Na copa, um exemplar de Vade Mecum com múltiplas centenas de páginas escondidas por uma capa dura e bastante colorida decorava a mesa larga que Eva utilizava em um dia domingueiro.

Ela estava no progresso de seus trinta anos, com seu cabelo sphagetti quente, porém nada oleoso e/ou amarelo. Em vez disso, ela portava uma cor café desde sua raíz até às pontas de sua cabeleira.

Completando a decoração, Eva ainda usava a mesa como sustento para apoiar seus dois braços. Do lado direito, o famoso Vade Mecum. Do outro, uma tonelada de textos que pareciam já terem sido marcados por ela com o marca-texto azul. Agora, ela erguia a ponta da caneta até seus dentes, sinalizando que está raciocinando ao analisar mais um desses papéis da pilha à esquerda.

Eva se concentrava em cada documento que aparecia em suas mãos quando seu filho de cinco anos chegou até à mesa para se comunicar.

— Mãe! U que focê tá fazendu? — lançava com sílabas lentas, porém precisas, o menino de lentes claras com seu cabelo reluzido pela luz refletida sobre seu pequeno corpo.

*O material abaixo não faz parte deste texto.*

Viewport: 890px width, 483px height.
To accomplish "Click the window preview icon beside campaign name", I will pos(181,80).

— Oh, meu bebê! — expressava Eva, que por ora tirou seus olhos de cima dos papéis para focar em seu filho — Mamãe tá trabalhando nesses papéis aqui! — informava enquanto pegava o pequeno para pô-lo no colo.

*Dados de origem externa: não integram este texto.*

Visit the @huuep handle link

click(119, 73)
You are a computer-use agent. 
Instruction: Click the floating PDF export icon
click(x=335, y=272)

— Mas eu quelo blincar! — indignava-se levemente a criança.

— Eu tenho uma ideia! — dizia Eva — Por que você não chama o papai pra brincar com um dos brinquedos? Ele tá lá na sala! — prosseguiu Eva quando já possuía o filho em seu assento corporal.

— Qual deles? — questionava o filho.

— Aaaaah, qual brinquedo?! Qualquer um deles... você tem tantos, né?

— Qual papai, eu quis dizer!

Eva abriu a boca para falar, mas confusão a penetrava de cima a baixo em decorrência ao que acabara de ouvir de seu filho de apenas cinco anos. Por isso, falhou em emitir um sonido. Decidiu pedir à criança para repetir a última pergunta só para ter a certeza de que estava ficando velha o suficiente para não mais ouvir lucidamente o que o filho dizia. Para sua surpresa, no entanto, a criança foi mais rápida ao fazer outra pergunta.

— Você não quer responder ou não sabe a resposta? — empurrava o menino com uma voz que sua mãe nunca havia escutado antes.

E, como um buraco negro, aquela cena ia se despedaçando aos poucos; até que o som de corrida de automóveis dava espaço para o ruído de uma televisão desajustada; até que a luz, que antes resplandecia todo o local, agora mostrava seu lado obscuro; até que a mesa que antes dava suporte aos braços de Eva, desaparecia lentamente, assim como o seu filho, restando apenas ela em cena; até que o ruído de TV dessincronizada dava vez aos ecos de sua tia.

— Vamo trabalhar um pouco... vamo, filha? — lançava a mulher mais velha no quarto.

Os passos pesados da tia e o barulho de cortina sendo movimentada precediam o que Eva já esperava: o raio solar quente, que deixava seus olhos verdes mais claros e sua pele mais oleosa.